What the other papers say this morning - 09 December 2013


HSBC eyes listing of £20bn UK bank
HSBC has sounded out investors about a flotation of its UK arm, in a move that would realise value from its high street banking business and address regulatory pressures. The bank has in recent weeks asked investors whether they would support the sale of a sizeable stake. It has also discussed the issue informally at board level, according to people familiar with the project. If Stuart Gulliver, HSBC’s chief executive, presses ahead with the plan it will partially reverse the group’s landmark acquisition of the UK’s Midland Bank more than 20 years ago.

Bitcoin fuelling rise in cyber attacks
Bitcoin has fuelled a surge in the number of cyber attacks where computers and personal data are held hostage in return for ransoms paid in the almost-anonymous virtual currency.

Independent Scots face higher food bill
Scottish consumers will pay more for food if they vote for independence in next year’s referendum because Britain’s big supermarket chains plan to raise their prices north of the border, senior executives have warned. Top executives representing three of the Big Four supermarket groups told the Financial Times that they currently absorbed the extra costs of doing business in Scotland into their UK operation. But they are privately talking about halting this if Scotland becomes an independent nation.


De Vere sale to push up losses at Lloyds
Lloyds Banking Group is preparing to kick-start the sell-off of De Vere Group in a move that could push total write-offs on the taxpayer-supported bank’s backing of the hotel and leisure operator to almost £900m. De Vere, which is close to agreeing a £230m sale of its conference venues, is understood to be preparing to hire JP Morgan to advise it on options for selling off its hotels, which are worth an estimated £600m.

┄┄┄┄┄┄┄┄┄┄┄┄┄┄┄┄┄┄┄┄

## Using the information
a. Give every headline in the newspaper roundup, in order.
b. Extend the newspaper roundup with the next passage after its final sentence.

[Recorded data]

┄┄┄┄┄┄┄┄┄┄┄┄┄┄┄┄┄┄┄┄

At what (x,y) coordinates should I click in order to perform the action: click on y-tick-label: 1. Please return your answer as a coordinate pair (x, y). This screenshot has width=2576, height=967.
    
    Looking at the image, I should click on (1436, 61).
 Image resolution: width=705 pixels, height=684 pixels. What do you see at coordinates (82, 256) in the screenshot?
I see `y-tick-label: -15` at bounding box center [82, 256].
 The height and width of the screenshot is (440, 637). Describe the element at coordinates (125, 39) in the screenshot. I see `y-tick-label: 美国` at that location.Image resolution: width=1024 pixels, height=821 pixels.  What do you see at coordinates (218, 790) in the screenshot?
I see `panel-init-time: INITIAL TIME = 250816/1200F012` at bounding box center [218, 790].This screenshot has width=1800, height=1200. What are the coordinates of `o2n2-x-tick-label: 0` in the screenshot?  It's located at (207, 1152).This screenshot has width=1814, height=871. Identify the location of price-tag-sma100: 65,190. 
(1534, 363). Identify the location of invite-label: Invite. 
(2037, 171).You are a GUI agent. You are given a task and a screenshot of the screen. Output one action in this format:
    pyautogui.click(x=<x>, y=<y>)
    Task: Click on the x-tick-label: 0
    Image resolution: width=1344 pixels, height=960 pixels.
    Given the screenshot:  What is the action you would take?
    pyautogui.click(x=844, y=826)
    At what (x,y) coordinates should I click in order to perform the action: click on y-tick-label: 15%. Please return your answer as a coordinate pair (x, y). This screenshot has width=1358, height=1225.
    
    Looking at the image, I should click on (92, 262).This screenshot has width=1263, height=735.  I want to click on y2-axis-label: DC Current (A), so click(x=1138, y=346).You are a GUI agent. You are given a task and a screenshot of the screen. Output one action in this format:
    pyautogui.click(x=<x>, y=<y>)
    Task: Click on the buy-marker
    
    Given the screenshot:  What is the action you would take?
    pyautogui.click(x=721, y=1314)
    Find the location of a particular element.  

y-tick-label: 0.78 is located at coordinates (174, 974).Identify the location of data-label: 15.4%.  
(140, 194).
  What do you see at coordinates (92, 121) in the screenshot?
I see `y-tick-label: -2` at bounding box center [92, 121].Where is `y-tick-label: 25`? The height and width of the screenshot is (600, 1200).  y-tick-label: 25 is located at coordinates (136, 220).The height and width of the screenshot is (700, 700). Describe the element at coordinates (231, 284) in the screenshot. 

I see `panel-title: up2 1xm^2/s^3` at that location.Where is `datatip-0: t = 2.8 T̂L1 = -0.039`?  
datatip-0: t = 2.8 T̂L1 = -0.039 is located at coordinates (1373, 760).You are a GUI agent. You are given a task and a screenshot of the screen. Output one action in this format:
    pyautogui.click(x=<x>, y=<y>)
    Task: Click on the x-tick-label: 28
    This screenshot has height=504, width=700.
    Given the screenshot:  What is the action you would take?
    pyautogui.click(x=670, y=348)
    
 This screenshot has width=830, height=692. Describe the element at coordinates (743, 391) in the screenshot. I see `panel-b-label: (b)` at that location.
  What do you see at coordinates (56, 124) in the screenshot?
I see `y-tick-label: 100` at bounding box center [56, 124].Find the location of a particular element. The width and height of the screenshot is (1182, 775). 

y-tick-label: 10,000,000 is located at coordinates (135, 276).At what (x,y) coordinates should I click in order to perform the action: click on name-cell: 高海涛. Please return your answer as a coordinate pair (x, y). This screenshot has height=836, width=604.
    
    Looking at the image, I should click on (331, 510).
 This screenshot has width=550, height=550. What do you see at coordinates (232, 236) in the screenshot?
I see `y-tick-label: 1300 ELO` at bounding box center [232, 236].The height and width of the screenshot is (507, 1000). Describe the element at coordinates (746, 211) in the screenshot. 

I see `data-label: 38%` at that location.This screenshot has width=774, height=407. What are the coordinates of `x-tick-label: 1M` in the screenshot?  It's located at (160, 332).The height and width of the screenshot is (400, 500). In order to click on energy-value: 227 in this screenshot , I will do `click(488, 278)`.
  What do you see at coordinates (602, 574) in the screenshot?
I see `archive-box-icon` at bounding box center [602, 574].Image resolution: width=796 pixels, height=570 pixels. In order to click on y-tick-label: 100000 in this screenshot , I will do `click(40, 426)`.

┄┄┄┄┄┄┄┄┄┄┄┄┄┄┄┄┄┄┄┄

## Answers per task
a.
HSBC eyes listing of £20bn UK bank
Bitcoin fuelling rise in cyber attacks
Independent Scots face higher food bill
De Vere sale to push up losses at Lloyds

b.
Candy warning over luxury property
Nick Candy, the chief executive of Candy & Candy, has said that the rush to develop high-end luxury flats in London could lead to an oversupply that, in turn, could hit values.

The Daily Telegraph

Treasury holds talks over Dunfermline
The Treasury is working with the Financial Services Compensation Scheme to quantify how much of nearly £780m owed to UK taxpayers will be returned in the wake of Dunfermline Building Society’s collapse four years ago.

Axe carbon tax says ScottishPower chief
Britain’s unilateral carbon tax should be scrapped before it causes blackouts, pushes up bills and makes the UK uncompetitive, ScottishPower argues. Keith Anderson, chief corporate officer, warns that the “carbon price floor” will make the UK’s remaining coal plants “largely uneconomic by around the middle of the decade”.


Global R&D spending to slow
Global growth in spending on research and development is expected to falter this year as a result of the weak US and European economies, though it will likely pick up again next year, according to a new forecast. Global R&D spending is set to rise 2.7 per cent to $1.558 trillion in 2013.

US media firms stymied in China
China’s recent clampdown on foreign media is crimping the expansion plans of Western news organizations, at a time when many experts believe the Chinese market for news and financial data could be poised for explosive growth.